▸ **Required action**
Leave the images out and write out each entry exactly as shown.

▸ **The data**
───

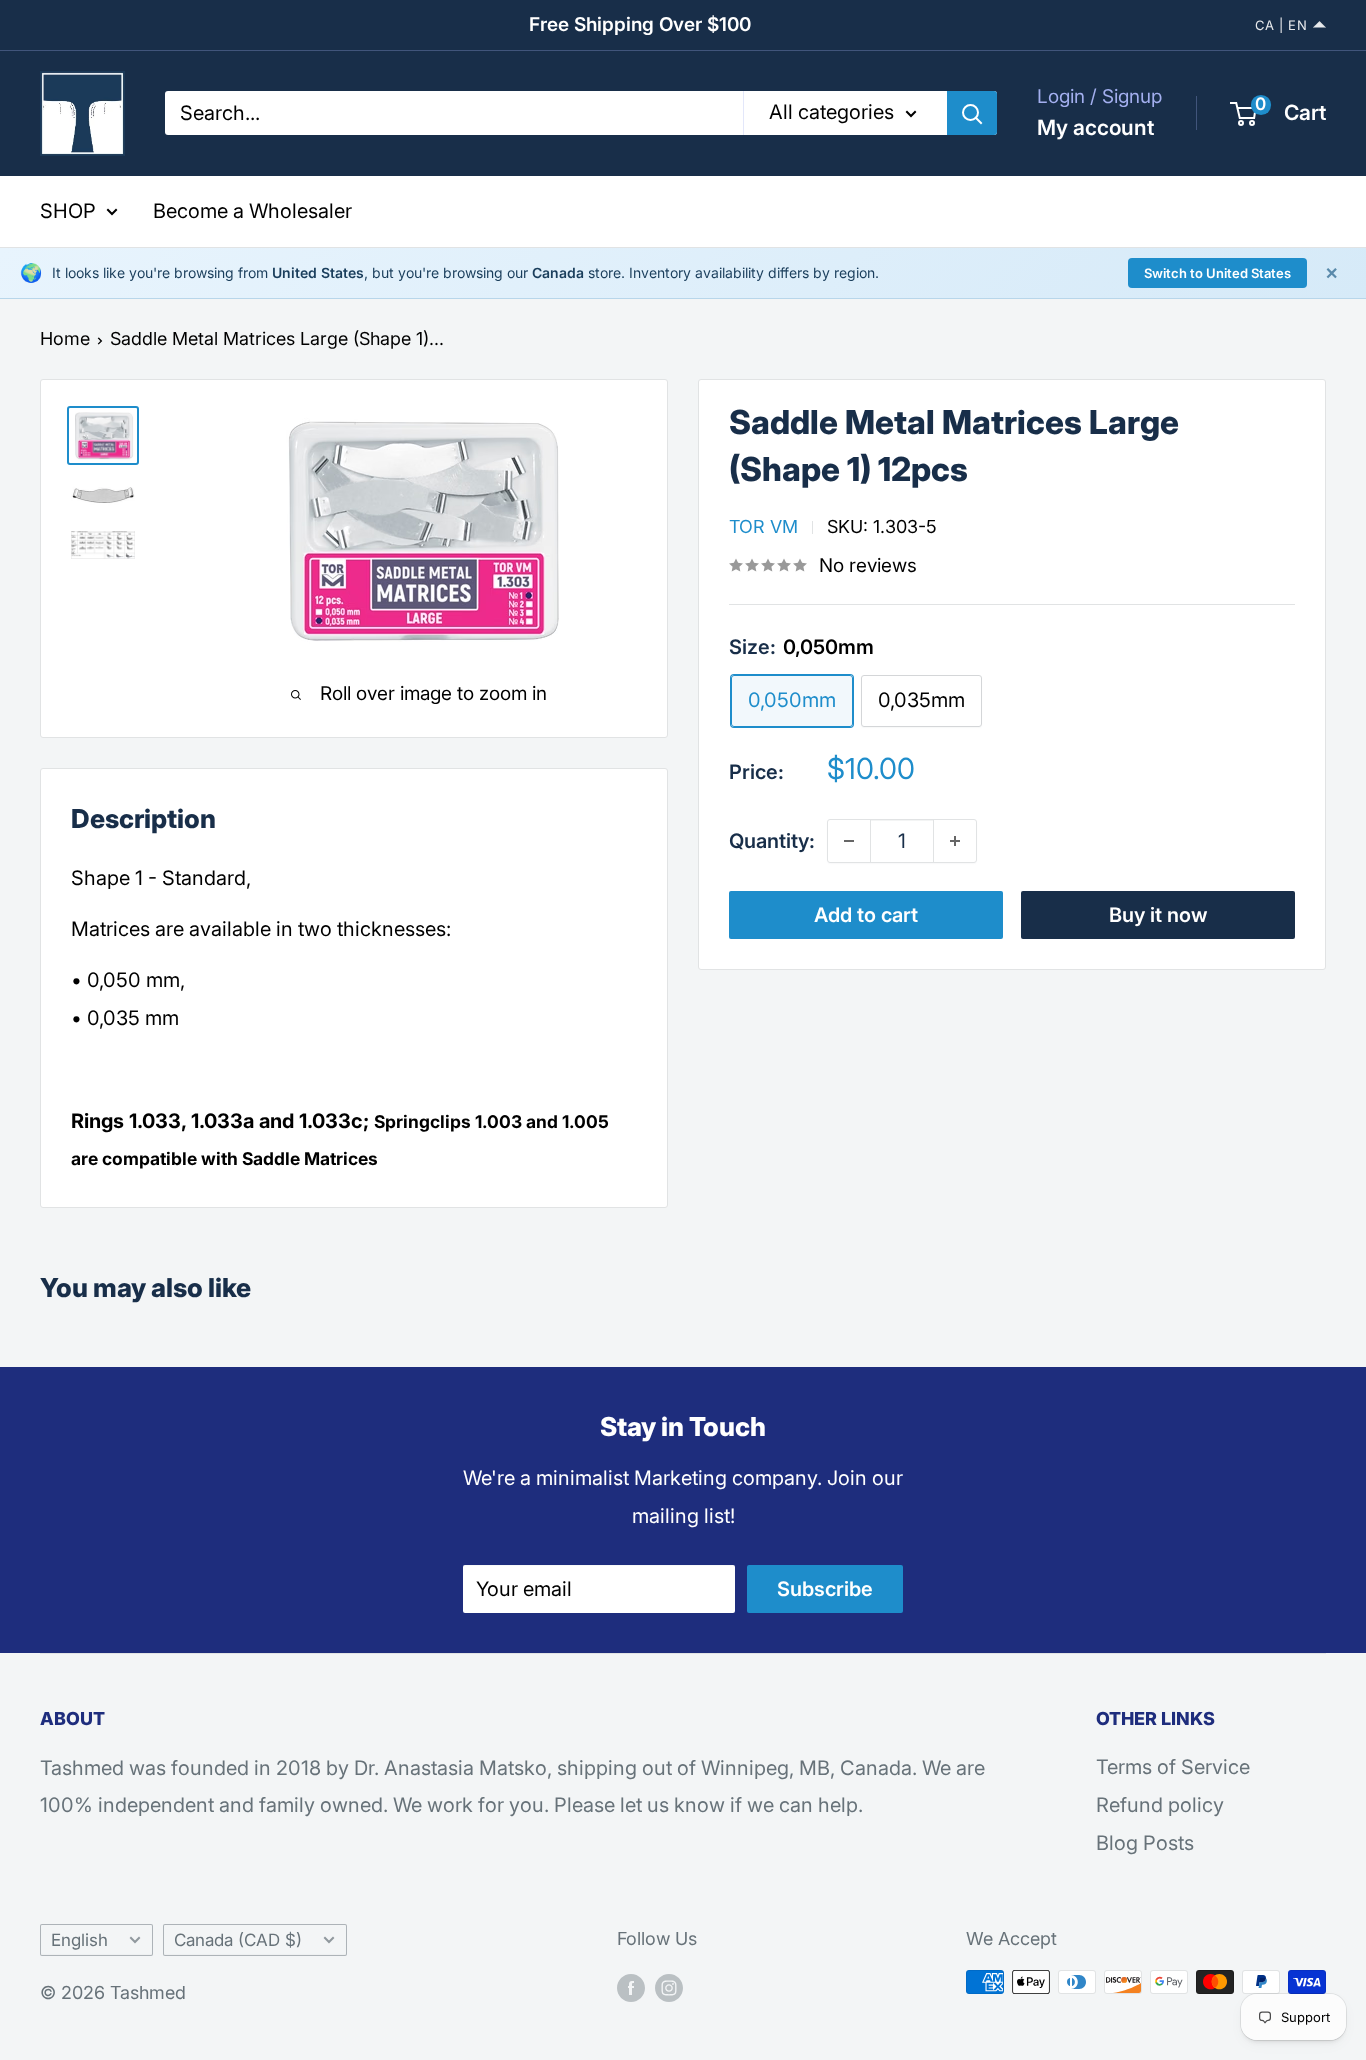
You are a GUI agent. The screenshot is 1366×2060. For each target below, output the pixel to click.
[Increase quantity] (955, 841)
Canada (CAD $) (238, 1940)
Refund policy (1160, 1805)
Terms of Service (1173, 1767)
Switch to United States (1217, 273)
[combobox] (454, 113)
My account (1095, 127)
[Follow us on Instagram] (669, 1987)
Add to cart (866, 915)
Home (65, 338)
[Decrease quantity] (849, 841)
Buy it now (1158, 915)
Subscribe (825, 1589)
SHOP (68, 211)
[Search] (972, 113)
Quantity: (772, 841)
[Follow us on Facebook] (631, 1987)
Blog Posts (1145, 1843)
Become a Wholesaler (252, 211)
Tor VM (763, 526)
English (79, 1940)
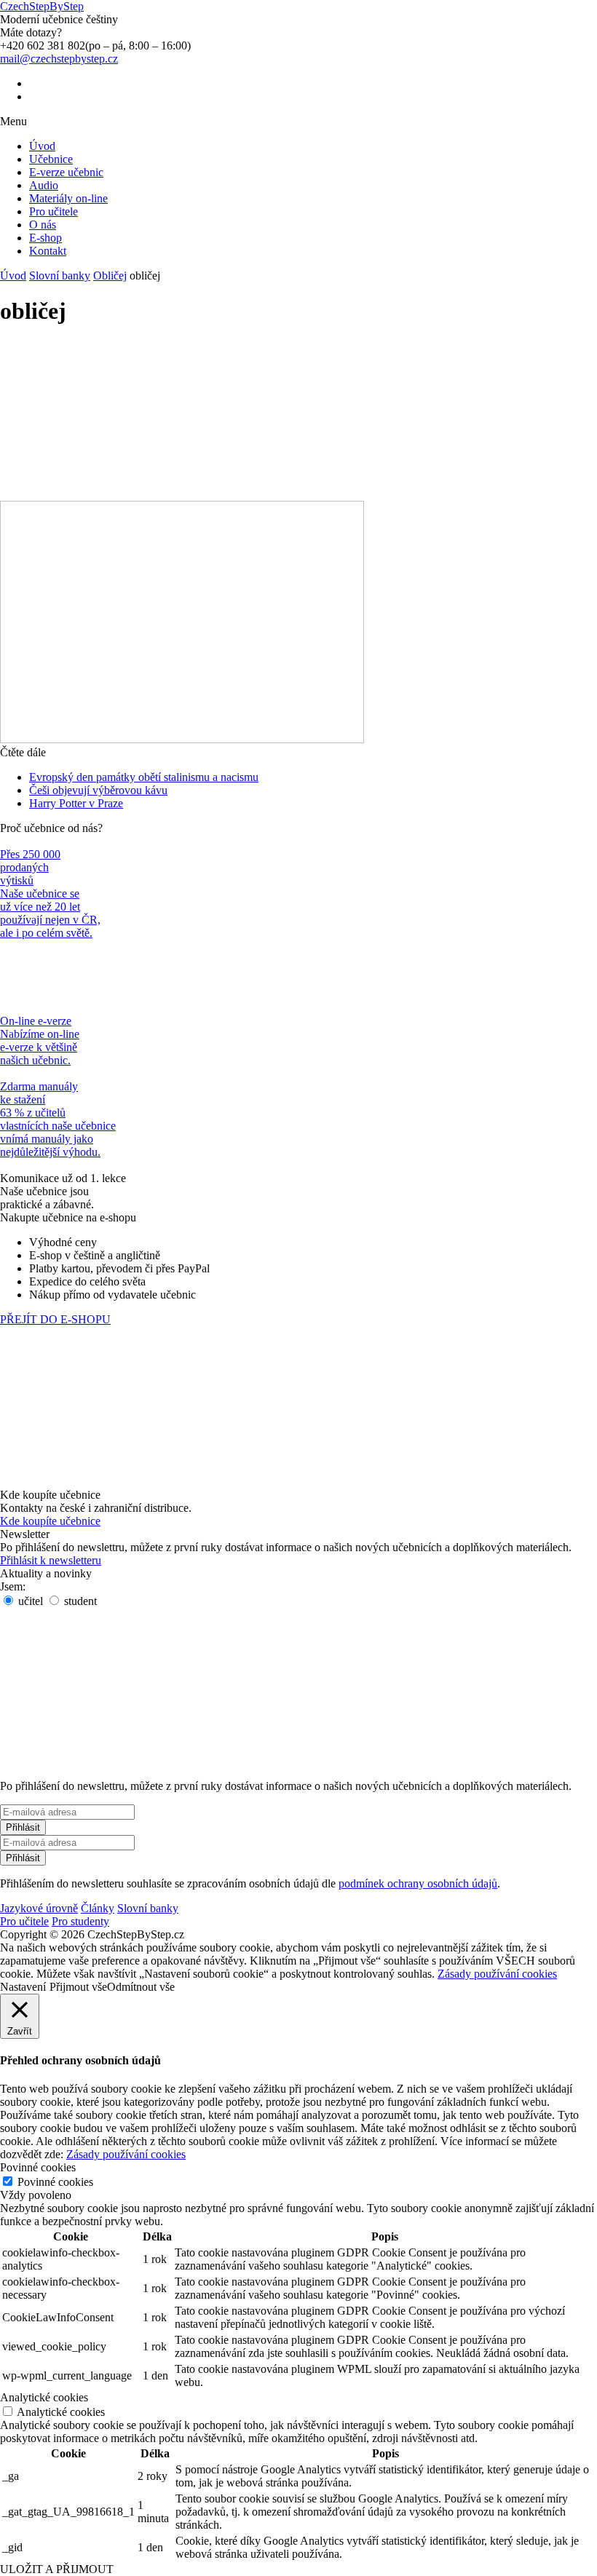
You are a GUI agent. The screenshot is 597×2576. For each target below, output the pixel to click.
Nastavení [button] (23, 1987)
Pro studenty (80, 1921)
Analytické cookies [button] (44, 2397)
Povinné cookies (55, 2182)
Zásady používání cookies (497, 1973)
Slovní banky (59, 275)
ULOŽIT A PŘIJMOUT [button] (57, 2569)
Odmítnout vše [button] (141, 1987)
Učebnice (51, 159)
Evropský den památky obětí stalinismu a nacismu (143, 777)
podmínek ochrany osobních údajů (418, 1883)
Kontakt (47, 251)
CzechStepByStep (42, 6)
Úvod (42, 146)
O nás (42, 224)
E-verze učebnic (66, 172)
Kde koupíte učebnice (50, 1521)
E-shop (45, 237)
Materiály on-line (68, 198)
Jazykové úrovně (39, 1908)
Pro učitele (53, 211)
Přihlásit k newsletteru (50, 1560)
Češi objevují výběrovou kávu (98, 790)
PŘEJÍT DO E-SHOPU (55, 1319)
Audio (43, 185)
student (79, 1601)
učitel (29, 1601)
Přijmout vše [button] (78, 1987)
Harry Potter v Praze (76, 803)
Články (97, 1908)
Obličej (110, 275)
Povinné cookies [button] (38, 2167)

───

▸ **Answer**
You are a GUI agent. The screenshot is 1366×2060. For each target below, output the pixel to click.
[Increase quantity] (955, 841)
Canada (CAD $) (238, 1940)
Refund policy (1160, 1805)
Terms of Service (1173, 1767)
Switch to United States (1217, 273)
[combobox] (454, 113)
My account (1095, 127)
[Follow us on Instagram] (669, 1987)
Add to cart (866, 915)
Home (65, 338)
[Decrease quantity] (849, 841)
Buy it now (1158, 915)
Subscribe (825, 1589)
SHOP (68, 211)
[Search] (972, 113)
Quantity: (772, 841)
[Follow us on Facebook] (631, 1987)
Blog Posts (1145, 1843)
Become a Wholesaler (252, 211)
Tor VM (763, 526)
English (79, 1940)
You are a GUI agent. The screenshot is 597×2576. For each target below, output the pixel to click.
Nastavení [button] (23, 1987)
Pro studenty (80, 1921)
Analytické cookies [button] (44, 2397)
Povinné cookies (55, 2182)
Zásady používání cookies (497, 1973)
Slovní banky (59, 275)
ULOŽIT A PŘIJMOUT [button] (57, 2569)
Odmítnout vše [button] (141, 1987)
Učebnice (51, 159)
Evropský den památky obětí stalinismu a nacismu (143, 777)
podmínek ochrany osobních údajů (418, 1883)
Kontakt (47, 251)
CzechStepByStep (42, 6)
Úvod (42, 146)
O nás (42, 224)
E-verze učebnic (66, 172)
Kde koupíte učebnice (50, 1521)
E-shop (45, 237)
Materiály on-line (68, 198)
Jazykové úrovně (39, 1908)
Pro učitele (53, 211)
Přihlásit k newsletteru (50, 1560)
Češi objevují výběrovou kávu (98, 790)
PŘEJÍT DO E-SHOPU (55, 1319)
Audio (43, 185)
student (79, 1601)
učitel (29, 1601)
Přijmout vše [button] (78, 1987)
Harry Potter v Praze (76, 803)
Články (97, 1908)
Obličej (110, 275)
Povinné cookies [button] (38, 2167)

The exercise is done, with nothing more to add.